Arsenic, Lausanne, du 17 au 21 avril 2024
(photo en-tête Julie Masson)
L’intérieur, ce qui est au-dedans. L’intérieur de quelqu’un, son lieu d’intimité, mais aussi le monde de ses pensées, secrètes, informulées. Celui dont l’accès ne nous est pas forcément offert, même par nos relations les plus proches.
L’histoire qui nous est racontée est une enquête, celle entreprise par Julia Perazzini pour retrouver les traces de son grand-père italien, lequel abandonna sa grand-mère et leur fils (le père de Julia) et dont le souvenir n’est jamais évoqué dans la famille. Pourquoi? Qui est-il?

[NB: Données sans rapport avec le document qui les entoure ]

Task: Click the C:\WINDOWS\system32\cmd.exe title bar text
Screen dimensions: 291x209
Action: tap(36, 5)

Se retrouver dans l’appartement d’une personne proche décédée (ici la grand-mère) est une expérience que chacun.e.s font ou feront un jour. Une ingérence, expérience chargée d’un certain mystère qui se dévoile ou s’épaissit peu à peu.

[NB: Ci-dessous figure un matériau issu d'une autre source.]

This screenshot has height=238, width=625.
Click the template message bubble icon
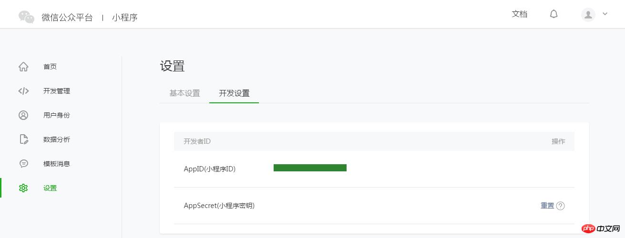tap(23, 164)
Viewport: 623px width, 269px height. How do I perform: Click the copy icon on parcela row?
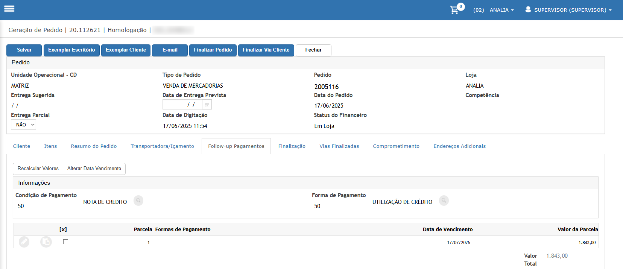click(46, 242)
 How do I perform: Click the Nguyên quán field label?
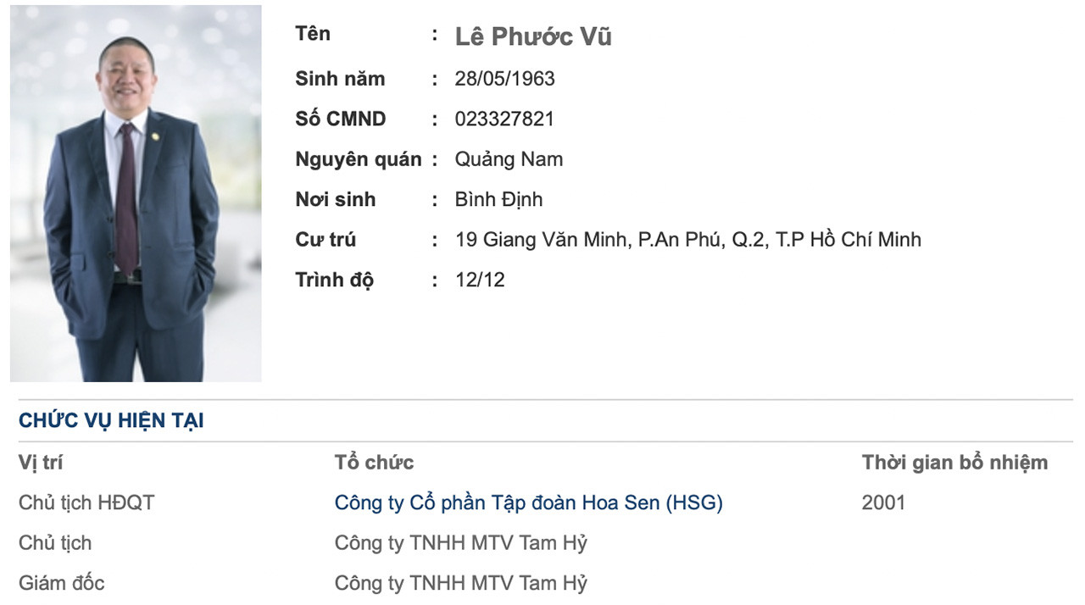(x=358, y=159)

Grâce à un dispositif scénique très simple composé d’une moquette blanche et de trois coffres recouverts de cette même texture, Julia Perazzini dresse le décor et dispose les éléments nécessaires à sa narration. Elle en est l’interprète et en a réalisé la conception et l’écriture.
Durant l’introduction, qui se passe en voix off , la comédienne installe sur le sol les objets qu’elle retire des coffres, ceux découverts chez sa grand-mère après son décès, en l’occurrence une multitude de sacs à main (désolée de spolier cela), desquels elle sortira plusieurs accessoires au fur et à mesure du récit.

Elle décide alors d’en savoir plus sur ce grand-père énigmatique. Au fil de ses recherches, Julia rencontre différents individus, que ce soit par téléphone interposé ou en chair et en os. A l’aide de menus changements, ce sont près d’une vingtaine de personnages qui prennent vie durant ce seule-en-scène. Un vêtement, une perruque, des lunettes, une posture lui suffisent à marquer une personnalité. Ce n’est pas tant la voix de la comédienne qui change, mais le ton, l’accent, l’expressivité, l’intensité qu’elle y implique. Un superbe travail d’artiste. Issus des rencontres initiales, les textes sont remarquablement réécrits et interprétés. Ils accompagnent le ressort dramatique avec efficacité.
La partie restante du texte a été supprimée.